Interpreting Lung Cancer Health Disparity between African American Males and European American Males

Proceedings (IEEE Int Conf Bioinformatics Biomed). 2024 Dec:2024:7141-7143. doi: 10.1109/bibm62325.2024.10822014.

Abstract

Lung cancer remains a predominant cause of cancer-related deaths, with notable disparities in incidence and outcomes across racial and gender groups. This study addresses these disparities by developing a computational framework leveraging explainable artificial intelligence (XAI) to identify both patient- and cohort-specific biomarker genes in lung cancer. Specifically, we focus on two lung cancer subtypes, Lung Adenocarcinoma (LUAD) and Lung Squamous Cell Carcinoma (LUSC), examining distinct racial and sex-specific cohorts: African American males (AAMs) and European American males (EAMs). This study innovatively structures classification tasks based on disease conditions rather than racial labels to avoid race-specific imbalance. We constructed four classification tasks- one three-class problem (LUAD-LUSC-HEALTHY) and three two-class problems (LUAD-LUSC, LUAD-HEALTHY, LUSC-HEALTHY)- to interpret the disease behavior of the patients in terms of genes and pathways.
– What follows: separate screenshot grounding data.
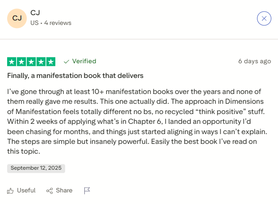Flag this review using the flag icon

pyautogui.click(x=87, y=191)
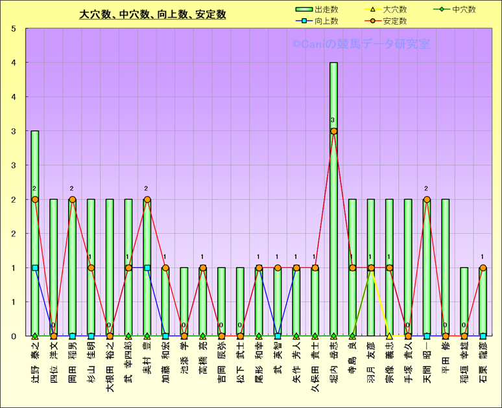Viewport: 502px width, 408px height.
Task: Click the ©Caniの競馬データ研究室 watermark text
Action: [361, 45]
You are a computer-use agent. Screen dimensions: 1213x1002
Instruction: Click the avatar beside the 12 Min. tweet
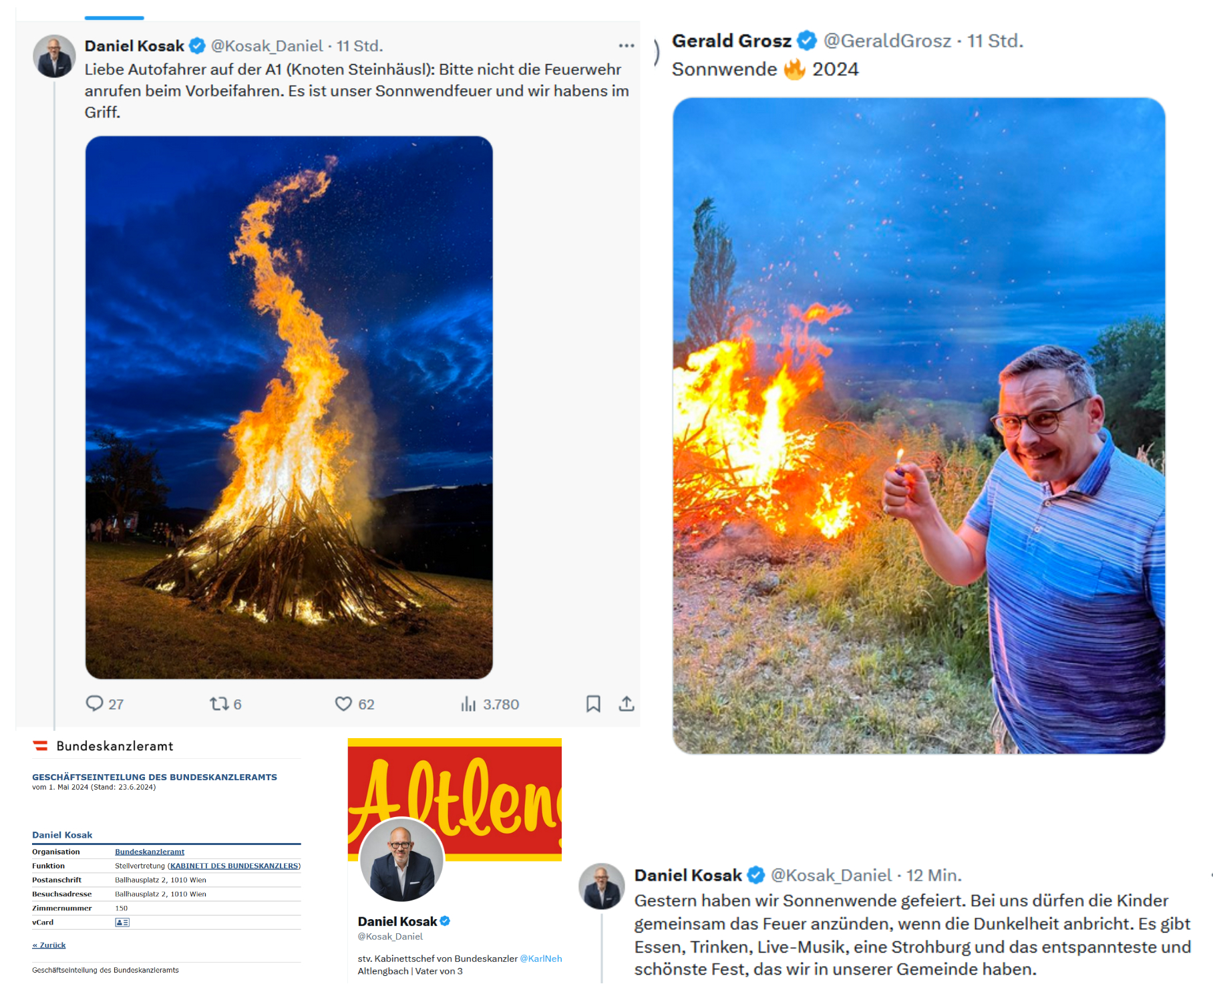[x=601, y=886]
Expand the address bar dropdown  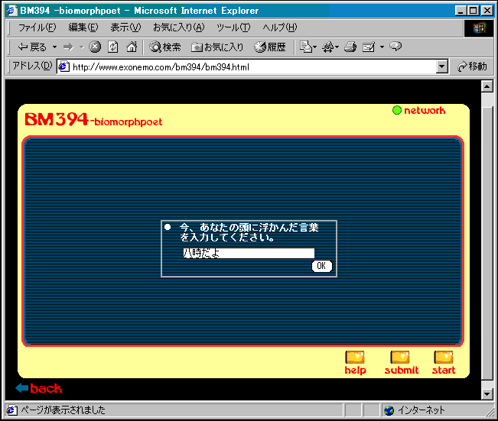click(x=441, y=66)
This methodology allows a LUAD or LUSC patient to be analyzed via multiple classifications, yielding robust disparity information for every patient. This preliminary work reports the disparity information for LUAD only. Utilizing Transcriptome data from The Cancer Genome Atlas (TCGA) and Genotype-Tissue Expression (GTEx) projects, we processed samples for LUAD, LUSC, and HEALTHY cohorts. We applied machine learning models, including convolutional neural network (CNN), logistic regression (LR), naïve Bayesian classifier (NB), support vector machine (SVM), random forest (RF), and extreme gradient boosting (XGBoost) for the classification. The SHapley Additive exPlanation (SHAP)-based interpretation of the best performing classification model uncovered cohort-specific genes and pathways related to health disparities between LUAD-AAM and LUAD-EAM cohorts.

Keywords: SHAP; explainable AI; health disparity; lung cancer; patient-specific biomarker.